**Quoted passage**
▽
Legends in Concert is a live tribute artist production with shows primarily located in Las Vegas, Nevada; Myrtle Beach, South Carolina; Branson, Missouri; Mashantucket, Connecticut; Waikiki, Hawaii; Foley, Alabama and Atlantic City, New Jersey. Legends in Concert features live concerts paying tribute to musical icons of today and yesterday. The show boasts a wide collection of musical tribute artists who resemble and sing like the original artists while being backed by a live band and dancers. Performances are scheduled year round across the globe and its five primary locations in the United States.

Most recently, Legends in Concert has forged a partnership with Elvis Presley Enterprises, helping host several preliminary rounds of the Ultimate Elvis Tribute Artist Contest.

History 
Legends in Concert was founded in 1983 in Las Vegas, Nevada. During that same year, Legends' first show was performed at the Imperial Palace Hotel and Casino in Las Vegas, Nevada. The show is currently owned and produced by On Stage Entertainment, Inc. 2013 marked the 30th Anniversary for Legends in Concert entertainment productions.

The Legends in Concert show has expanded its production to The Legends in Concert Theater in Myrtle Beach, South Carolina; Dick Clark's American Bandstand Theater in Branson, Missouri; Norwegian Cruise Lines newest ship Norwegian Epic; Blue Chip Casino, Hotel and Spa in Michigan City, Indiana; Coushatta Casino in Kinder, Louisiana; Royal Hawaiian Center in Waikiki, Hawaii; Foxwoods Resort Casino in Mashantucket, Connecticut; and Bally's Atlantic City in Atlantic City, New Jersey.

In 2013, Legends in Concert furthered its partnership with Elvis Presley Enterprises, Inc. a joint venture, full-scale touring production presenting a US national tour called  Elvis Lives. The tour presents the music of Elvis throughout the many phases of his career in a live concert featuring 4 Elvis tribute artists. More information on touring dates can be found by visiting Elvis Live Tour.
△
[Stored data entries]
▽
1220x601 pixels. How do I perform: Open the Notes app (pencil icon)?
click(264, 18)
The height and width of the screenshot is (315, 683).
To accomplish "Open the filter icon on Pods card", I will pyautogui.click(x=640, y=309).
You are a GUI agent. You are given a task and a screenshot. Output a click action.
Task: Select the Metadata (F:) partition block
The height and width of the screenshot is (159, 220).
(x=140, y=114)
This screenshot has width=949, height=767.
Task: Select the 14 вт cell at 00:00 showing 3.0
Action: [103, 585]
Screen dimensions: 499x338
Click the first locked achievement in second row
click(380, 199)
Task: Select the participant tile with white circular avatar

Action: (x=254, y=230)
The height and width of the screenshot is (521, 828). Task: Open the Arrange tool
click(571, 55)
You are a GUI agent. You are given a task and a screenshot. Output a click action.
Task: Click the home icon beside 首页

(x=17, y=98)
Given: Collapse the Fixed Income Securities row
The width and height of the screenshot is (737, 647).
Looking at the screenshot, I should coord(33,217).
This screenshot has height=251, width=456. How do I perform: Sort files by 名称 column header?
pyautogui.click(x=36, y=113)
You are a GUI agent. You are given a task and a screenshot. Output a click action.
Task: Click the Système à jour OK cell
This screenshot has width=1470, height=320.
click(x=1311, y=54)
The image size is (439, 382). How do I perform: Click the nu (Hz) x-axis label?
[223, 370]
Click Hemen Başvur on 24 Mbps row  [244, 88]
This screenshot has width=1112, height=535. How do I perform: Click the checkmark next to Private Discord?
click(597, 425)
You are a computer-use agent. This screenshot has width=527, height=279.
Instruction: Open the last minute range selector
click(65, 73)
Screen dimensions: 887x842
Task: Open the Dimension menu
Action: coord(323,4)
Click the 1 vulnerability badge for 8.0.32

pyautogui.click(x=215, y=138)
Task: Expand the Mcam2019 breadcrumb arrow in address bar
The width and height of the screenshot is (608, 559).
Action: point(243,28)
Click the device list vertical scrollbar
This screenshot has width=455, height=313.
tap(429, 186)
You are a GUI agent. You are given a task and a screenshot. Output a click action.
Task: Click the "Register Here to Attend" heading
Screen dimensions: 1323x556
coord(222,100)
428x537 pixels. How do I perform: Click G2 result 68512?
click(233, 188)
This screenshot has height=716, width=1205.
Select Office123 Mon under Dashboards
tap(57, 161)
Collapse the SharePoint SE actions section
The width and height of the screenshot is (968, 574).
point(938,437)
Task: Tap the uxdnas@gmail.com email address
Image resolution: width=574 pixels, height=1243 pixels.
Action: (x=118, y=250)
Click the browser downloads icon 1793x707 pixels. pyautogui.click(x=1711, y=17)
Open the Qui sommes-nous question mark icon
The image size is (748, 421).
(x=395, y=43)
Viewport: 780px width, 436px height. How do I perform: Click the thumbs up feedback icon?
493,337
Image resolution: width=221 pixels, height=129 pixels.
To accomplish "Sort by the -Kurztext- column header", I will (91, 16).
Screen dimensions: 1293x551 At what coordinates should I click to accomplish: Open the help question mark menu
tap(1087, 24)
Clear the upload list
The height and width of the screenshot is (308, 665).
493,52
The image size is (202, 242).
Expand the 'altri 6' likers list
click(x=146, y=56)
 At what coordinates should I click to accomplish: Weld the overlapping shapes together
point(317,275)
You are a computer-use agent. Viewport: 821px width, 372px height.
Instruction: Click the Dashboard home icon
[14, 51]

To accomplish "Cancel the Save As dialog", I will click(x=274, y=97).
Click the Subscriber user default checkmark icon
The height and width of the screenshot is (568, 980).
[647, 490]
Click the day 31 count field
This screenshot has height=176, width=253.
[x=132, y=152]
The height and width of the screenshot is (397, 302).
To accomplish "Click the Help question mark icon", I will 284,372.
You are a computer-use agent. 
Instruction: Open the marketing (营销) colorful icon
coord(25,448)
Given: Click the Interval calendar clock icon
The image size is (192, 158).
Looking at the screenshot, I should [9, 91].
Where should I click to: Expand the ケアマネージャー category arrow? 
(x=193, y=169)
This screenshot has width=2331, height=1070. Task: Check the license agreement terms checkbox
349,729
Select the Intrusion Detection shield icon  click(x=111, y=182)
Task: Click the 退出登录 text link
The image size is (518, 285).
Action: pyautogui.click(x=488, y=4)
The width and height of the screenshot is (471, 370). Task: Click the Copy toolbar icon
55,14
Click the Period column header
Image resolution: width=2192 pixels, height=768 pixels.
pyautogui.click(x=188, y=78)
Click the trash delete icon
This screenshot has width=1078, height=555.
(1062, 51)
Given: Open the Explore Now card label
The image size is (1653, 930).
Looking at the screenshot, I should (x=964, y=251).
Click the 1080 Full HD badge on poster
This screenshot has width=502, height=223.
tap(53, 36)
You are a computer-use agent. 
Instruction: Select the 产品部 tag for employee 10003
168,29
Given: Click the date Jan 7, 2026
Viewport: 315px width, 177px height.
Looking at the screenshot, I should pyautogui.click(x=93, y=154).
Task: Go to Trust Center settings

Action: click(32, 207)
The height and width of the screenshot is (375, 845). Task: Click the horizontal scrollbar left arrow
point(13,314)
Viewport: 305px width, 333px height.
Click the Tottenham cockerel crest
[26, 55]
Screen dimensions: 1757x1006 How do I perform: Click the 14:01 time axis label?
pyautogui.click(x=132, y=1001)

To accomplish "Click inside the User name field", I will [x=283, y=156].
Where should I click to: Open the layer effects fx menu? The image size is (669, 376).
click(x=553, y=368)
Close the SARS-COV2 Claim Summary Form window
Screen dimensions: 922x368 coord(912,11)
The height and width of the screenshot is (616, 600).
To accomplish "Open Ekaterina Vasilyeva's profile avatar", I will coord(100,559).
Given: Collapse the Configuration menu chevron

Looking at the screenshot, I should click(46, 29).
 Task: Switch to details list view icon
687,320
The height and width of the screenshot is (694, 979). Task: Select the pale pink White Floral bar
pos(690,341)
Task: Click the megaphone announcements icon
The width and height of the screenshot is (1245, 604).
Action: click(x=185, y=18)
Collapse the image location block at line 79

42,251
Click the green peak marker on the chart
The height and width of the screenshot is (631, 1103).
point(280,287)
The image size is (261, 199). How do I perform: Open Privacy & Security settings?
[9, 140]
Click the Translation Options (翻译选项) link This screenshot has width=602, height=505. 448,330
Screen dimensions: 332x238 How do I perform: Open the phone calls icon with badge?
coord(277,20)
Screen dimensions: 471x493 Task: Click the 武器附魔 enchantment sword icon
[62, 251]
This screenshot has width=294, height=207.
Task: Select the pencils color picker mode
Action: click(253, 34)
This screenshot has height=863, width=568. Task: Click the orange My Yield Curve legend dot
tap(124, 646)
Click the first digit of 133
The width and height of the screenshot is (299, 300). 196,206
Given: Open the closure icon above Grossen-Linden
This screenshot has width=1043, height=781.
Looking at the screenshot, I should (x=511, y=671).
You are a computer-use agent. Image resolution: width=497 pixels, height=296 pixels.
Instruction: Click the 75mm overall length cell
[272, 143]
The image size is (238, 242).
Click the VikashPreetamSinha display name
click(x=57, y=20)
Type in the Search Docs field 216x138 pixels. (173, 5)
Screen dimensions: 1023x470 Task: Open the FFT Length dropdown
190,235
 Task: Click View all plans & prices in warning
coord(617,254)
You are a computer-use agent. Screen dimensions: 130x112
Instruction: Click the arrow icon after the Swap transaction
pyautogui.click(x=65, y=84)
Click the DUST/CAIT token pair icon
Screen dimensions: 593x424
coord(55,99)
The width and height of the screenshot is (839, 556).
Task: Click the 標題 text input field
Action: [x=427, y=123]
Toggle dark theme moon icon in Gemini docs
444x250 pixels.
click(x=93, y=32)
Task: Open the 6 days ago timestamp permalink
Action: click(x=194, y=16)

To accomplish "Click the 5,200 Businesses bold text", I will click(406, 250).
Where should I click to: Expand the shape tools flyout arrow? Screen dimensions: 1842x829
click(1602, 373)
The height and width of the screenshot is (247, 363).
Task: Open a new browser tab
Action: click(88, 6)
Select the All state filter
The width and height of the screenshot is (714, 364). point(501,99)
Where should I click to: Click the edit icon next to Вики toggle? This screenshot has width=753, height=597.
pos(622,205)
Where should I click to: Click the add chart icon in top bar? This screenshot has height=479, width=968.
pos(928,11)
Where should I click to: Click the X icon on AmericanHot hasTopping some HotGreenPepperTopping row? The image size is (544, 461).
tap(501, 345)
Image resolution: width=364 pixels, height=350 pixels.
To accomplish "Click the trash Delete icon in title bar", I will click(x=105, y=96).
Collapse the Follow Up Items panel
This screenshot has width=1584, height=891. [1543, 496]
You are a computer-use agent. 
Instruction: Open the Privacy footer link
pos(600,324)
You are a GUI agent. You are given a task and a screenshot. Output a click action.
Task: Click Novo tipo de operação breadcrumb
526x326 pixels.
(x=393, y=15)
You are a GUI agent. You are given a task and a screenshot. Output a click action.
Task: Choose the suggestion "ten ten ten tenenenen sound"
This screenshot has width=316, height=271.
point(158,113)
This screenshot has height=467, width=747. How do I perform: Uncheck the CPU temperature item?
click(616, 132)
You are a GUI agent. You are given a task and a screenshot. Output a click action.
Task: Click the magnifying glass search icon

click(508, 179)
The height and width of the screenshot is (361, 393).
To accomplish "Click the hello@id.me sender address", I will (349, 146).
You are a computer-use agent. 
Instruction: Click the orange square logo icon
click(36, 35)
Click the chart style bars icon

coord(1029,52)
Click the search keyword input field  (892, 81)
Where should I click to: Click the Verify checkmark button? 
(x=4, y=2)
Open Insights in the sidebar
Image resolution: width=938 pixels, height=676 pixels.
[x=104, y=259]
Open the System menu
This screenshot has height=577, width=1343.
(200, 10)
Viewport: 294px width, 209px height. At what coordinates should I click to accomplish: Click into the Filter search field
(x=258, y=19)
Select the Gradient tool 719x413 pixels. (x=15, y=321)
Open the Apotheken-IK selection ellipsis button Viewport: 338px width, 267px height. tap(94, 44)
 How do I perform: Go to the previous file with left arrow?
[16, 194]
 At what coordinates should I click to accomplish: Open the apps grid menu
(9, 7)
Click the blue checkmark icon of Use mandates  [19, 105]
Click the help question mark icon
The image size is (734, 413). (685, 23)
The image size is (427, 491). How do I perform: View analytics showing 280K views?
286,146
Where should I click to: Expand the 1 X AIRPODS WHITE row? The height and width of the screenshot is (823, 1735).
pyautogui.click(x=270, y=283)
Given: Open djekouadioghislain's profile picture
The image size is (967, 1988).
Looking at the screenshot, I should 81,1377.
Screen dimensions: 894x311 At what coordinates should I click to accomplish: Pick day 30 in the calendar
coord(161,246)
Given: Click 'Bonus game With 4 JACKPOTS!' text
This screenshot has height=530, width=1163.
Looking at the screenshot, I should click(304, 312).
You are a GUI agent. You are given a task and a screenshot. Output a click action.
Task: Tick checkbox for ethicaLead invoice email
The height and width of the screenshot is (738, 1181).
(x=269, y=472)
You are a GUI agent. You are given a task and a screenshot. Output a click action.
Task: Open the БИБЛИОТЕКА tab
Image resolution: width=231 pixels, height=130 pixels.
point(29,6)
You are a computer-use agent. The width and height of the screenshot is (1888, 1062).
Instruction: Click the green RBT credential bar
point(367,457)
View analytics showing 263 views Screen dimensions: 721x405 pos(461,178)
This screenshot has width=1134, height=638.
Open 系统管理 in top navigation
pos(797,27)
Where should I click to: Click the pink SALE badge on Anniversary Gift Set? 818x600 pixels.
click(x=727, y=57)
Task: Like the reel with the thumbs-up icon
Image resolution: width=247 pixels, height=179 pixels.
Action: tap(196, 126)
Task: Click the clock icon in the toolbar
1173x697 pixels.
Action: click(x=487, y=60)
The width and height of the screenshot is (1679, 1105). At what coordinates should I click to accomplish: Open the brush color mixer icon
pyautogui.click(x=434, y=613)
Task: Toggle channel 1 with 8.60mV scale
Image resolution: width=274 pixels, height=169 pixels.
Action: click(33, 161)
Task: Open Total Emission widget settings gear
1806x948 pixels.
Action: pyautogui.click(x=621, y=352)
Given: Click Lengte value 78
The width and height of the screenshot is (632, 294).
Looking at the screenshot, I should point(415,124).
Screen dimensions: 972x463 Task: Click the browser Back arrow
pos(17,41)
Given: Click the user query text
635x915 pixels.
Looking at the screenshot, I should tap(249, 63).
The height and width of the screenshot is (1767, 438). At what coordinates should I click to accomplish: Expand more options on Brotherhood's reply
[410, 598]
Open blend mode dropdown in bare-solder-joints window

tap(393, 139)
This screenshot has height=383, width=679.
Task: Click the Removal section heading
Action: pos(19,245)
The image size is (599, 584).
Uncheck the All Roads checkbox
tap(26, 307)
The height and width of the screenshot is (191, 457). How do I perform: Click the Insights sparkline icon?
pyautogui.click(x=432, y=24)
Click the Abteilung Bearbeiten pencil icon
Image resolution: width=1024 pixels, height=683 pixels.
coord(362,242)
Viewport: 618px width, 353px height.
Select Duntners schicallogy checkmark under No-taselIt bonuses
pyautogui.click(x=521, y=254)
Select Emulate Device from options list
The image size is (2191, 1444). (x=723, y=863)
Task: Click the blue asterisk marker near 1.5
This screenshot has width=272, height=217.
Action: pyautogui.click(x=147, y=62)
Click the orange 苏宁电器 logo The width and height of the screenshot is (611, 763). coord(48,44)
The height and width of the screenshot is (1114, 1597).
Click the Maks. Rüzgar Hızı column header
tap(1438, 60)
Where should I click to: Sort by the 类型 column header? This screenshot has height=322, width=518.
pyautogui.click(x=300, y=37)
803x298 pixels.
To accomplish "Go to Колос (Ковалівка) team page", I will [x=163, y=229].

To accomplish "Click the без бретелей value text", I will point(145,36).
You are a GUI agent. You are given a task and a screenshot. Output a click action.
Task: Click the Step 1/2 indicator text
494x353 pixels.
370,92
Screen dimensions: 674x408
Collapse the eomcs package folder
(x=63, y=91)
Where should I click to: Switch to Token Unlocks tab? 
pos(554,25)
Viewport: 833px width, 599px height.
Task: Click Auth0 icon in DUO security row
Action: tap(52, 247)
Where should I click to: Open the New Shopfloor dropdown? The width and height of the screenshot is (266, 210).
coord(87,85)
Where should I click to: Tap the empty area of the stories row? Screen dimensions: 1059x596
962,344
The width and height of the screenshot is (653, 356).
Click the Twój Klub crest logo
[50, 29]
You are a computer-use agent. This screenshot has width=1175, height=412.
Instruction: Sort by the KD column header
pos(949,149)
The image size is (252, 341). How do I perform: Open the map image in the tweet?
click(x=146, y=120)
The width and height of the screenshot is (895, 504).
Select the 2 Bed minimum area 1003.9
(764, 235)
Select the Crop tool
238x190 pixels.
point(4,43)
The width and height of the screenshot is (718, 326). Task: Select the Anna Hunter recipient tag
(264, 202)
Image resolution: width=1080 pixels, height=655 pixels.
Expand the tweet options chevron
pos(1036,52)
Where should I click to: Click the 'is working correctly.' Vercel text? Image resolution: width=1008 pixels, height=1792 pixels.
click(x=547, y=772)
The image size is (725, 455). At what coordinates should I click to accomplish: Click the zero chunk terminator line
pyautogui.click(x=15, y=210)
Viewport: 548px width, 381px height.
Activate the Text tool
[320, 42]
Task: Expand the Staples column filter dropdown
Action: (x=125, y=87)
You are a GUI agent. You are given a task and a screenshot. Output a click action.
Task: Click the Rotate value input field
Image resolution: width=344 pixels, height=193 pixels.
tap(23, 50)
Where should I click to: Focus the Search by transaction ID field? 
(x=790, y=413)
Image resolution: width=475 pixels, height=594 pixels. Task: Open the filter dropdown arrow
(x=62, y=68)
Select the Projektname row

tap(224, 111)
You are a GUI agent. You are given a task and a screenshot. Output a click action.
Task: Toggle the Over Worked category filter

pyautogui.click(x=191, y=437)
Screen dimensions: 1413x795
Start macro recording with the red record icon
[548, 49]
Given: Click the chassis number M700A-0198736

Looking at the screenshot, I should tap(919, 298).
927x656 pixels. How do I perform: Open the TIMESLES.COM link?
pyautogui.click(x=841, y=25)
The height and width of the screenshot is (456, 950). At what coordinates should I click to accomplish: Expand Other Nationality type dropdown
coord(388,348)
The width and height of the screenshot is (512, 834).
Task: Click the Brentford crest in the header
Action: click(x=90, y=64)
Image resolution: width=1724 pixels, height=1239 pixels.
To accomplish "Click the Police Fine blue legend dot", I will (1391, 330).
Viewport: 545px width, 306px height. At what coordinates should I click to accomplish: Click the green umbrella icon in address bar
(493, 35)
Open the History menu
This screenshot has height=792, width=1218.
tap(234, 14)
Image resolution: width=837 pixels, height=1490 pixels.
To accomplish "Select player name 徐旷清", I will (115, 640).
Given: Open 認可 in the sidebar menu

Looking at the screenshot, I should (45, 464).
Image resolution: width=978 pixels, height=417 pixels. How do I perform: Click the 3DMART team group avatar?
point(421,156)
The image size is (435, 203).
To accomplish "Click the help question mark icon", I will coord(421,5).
△
**Request**
According to the Legends in Concert text, which venues did the show expand its production to after its start at the Imperial Palace?

**Answer to this exercise**
- The Legends in Concert Theater
- Dick Clark's American Bandstand Theater
- Norwegian Epic
- Blue Chip Casino, Hotel and Spa
- Coushatta Casino
- Royal Hawaiian Center
- Foxwoods Resort Casino
- Bally's Atlantic City